She sucked in a breath.

  It isn’t a grid. It’s rooms.

  No wonder the shapes felt more familiar. The boxes represented the rooms she’d been searching for the last ten minutes. Having explored the club, it became obvious the paper was a rough map of the disco. She recognized the smaller boxes representing the bathrooms, the large one for the dance floor...

  The remaining confusing bit was a skinny strip that led away from the building constructed by two dashed lines. A road? Maybe they were planning to build a road to the disco. Maybe to use it as a drug warehouse.

  That would make sense. The property was in the middle of nowhere, where the occupants wouldn’t have to worry about too many prying eyes.

  The road led to another box. Maybe their current warehouse?

  That second box had another offshoot that led nowhere.

  Maybe the lines didn’t mean anything.

  There wasn’t time to speculate on the mapping skills of drug dealers. Charlotte folded the paper into a tight square and stuffed it in her pocket. She wasn’t sure why, but it seemed important. Maybe tomorrow—if she lived until tomorrow—she could give it additional thought.

  Maybe the men outside wanted the map? She could toss it out the door and they would go away. That would be good. Though the drawing seemed too crude and easy to reproduce for that to be true.

  Turning to leave, she ran directly into Declan’s broad chest and bounced back. He caught her before she could fall.

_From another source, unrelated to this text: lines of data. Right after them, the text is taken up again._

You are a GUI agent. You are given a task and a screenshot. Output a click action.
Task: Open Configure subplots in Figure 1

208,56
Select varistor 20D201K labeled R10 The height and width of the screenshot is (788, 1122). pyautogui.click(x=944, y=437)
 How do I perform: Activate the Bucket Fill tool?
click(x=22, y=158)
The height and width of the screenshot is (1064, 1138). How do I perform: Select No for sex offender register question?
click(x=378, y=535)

  “Watch it there, Bumble,” he said, using a nickname he’d once labeled her after watching her trip no less than five times in one day.

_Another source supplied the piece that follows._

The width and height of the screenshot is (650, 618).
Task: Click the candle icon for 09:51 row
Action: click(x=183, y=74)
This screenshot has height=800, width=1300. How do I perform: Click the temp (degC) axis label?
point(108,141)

  She blushed, embarrassed. “Hey—I was on my way. I realized—”

  Seamus appeared behind Declan and moved to a bank of three small televisions. He pressed a button and the screens flickered to life, presenting the front and back of the club from different angles. Outside, a dark-skinned man with impossibly orange-red hair stepped out of a car with flames on the hood and a backend wrapped in a red tartan plaid. He drew a gun and walked across the parking lot toward the man writhing on the ground.

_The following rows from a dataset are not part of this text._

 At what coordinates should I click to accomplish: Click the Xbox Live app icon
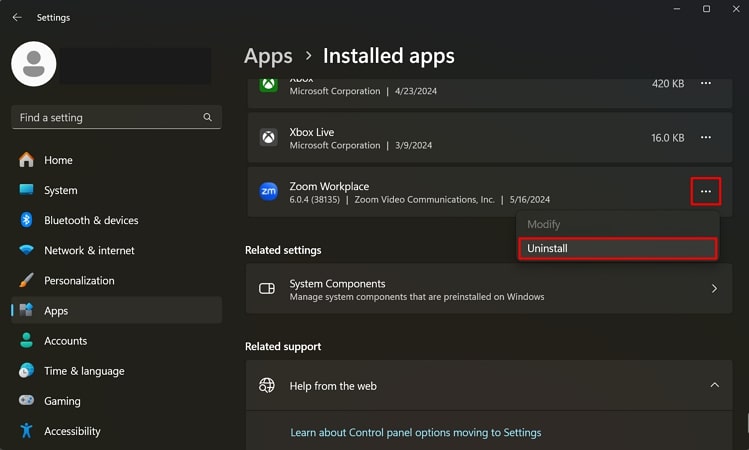268,138
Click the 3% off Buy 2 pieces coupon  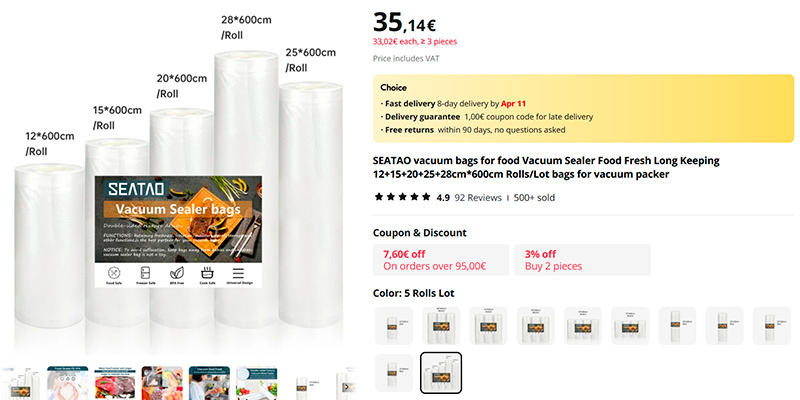[582, 260]
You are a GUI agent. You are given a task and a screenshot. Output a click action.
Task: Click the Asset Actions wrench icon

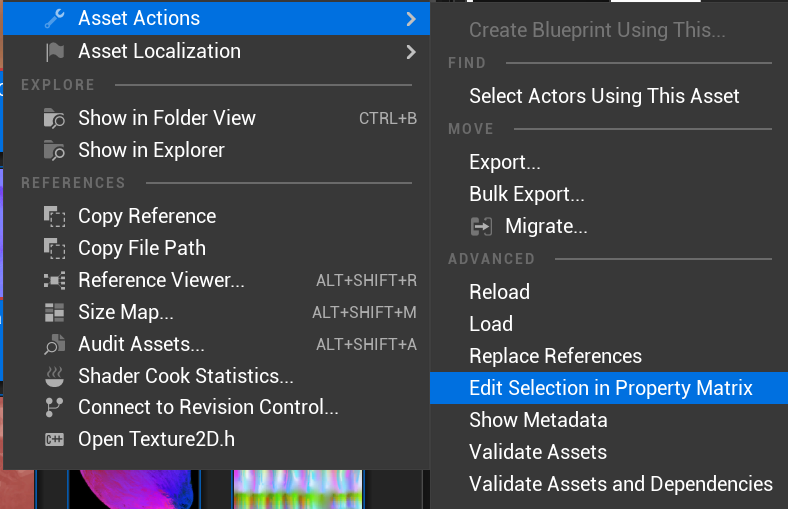pyautogui.click(x=54, y=18)
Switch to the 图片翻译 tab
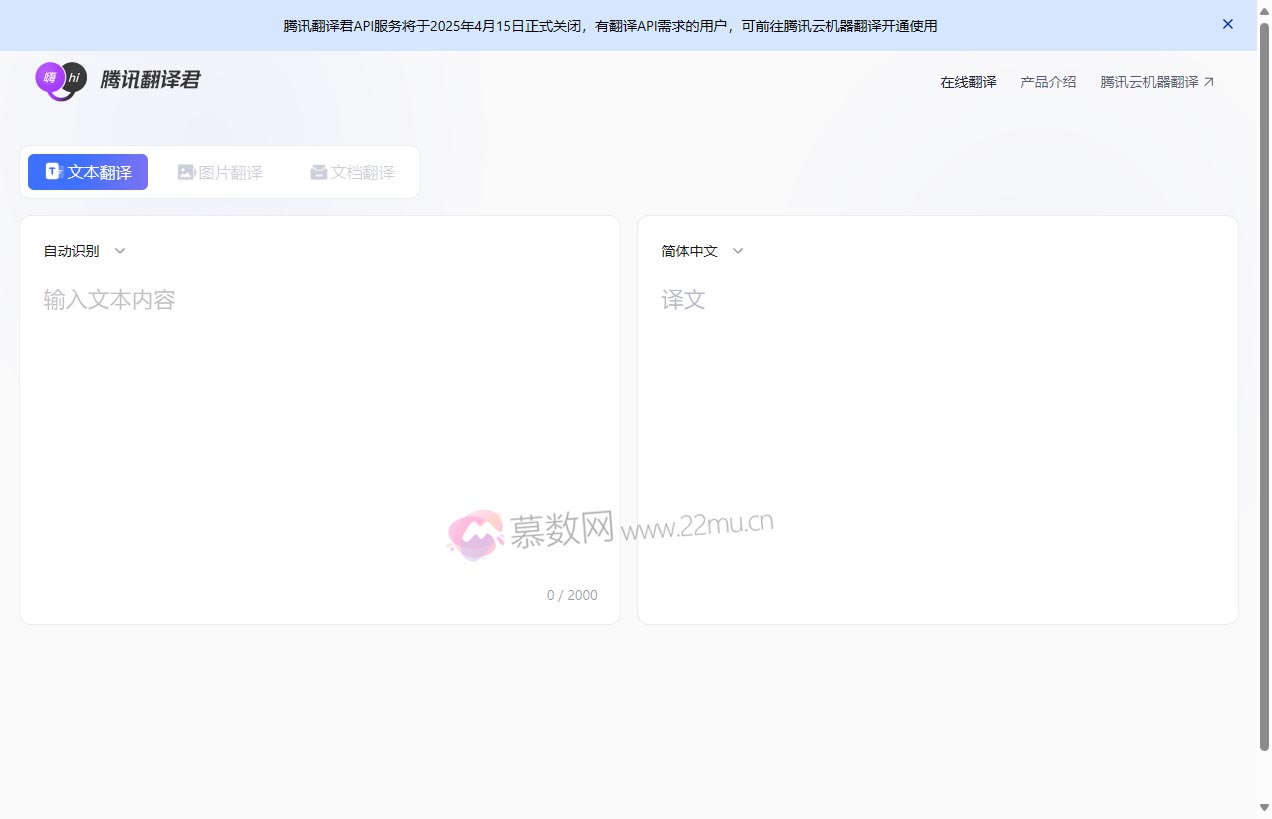Screen dimensions: 1272x819 (x=220, y=171)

  “He’s busy saving his friend. We should go for it now,” suggested Seamus.

  “He’s got a gun,” said Declan.

  “We have two.”

  Declan frowned. “You think we should run out there, start a gun battle with him, and then ask everyone to step over his dead body and get in our cars?”

  Seamus sniffed. “It’s not a terrible idea. He’s planning on gunning us down. Shouldn’t we get him first?”

  Declan shook his head. “There are too many unknowns. For now, we’re safer in here. He might grab his friend and leave—”

  There was a pop! outside and all gazes shot to the flickering screens. The redheaded man had his gun pointed at the man on the ground. The man no longer moved.

  Charlotte gasped. “Did he just kill his friend?”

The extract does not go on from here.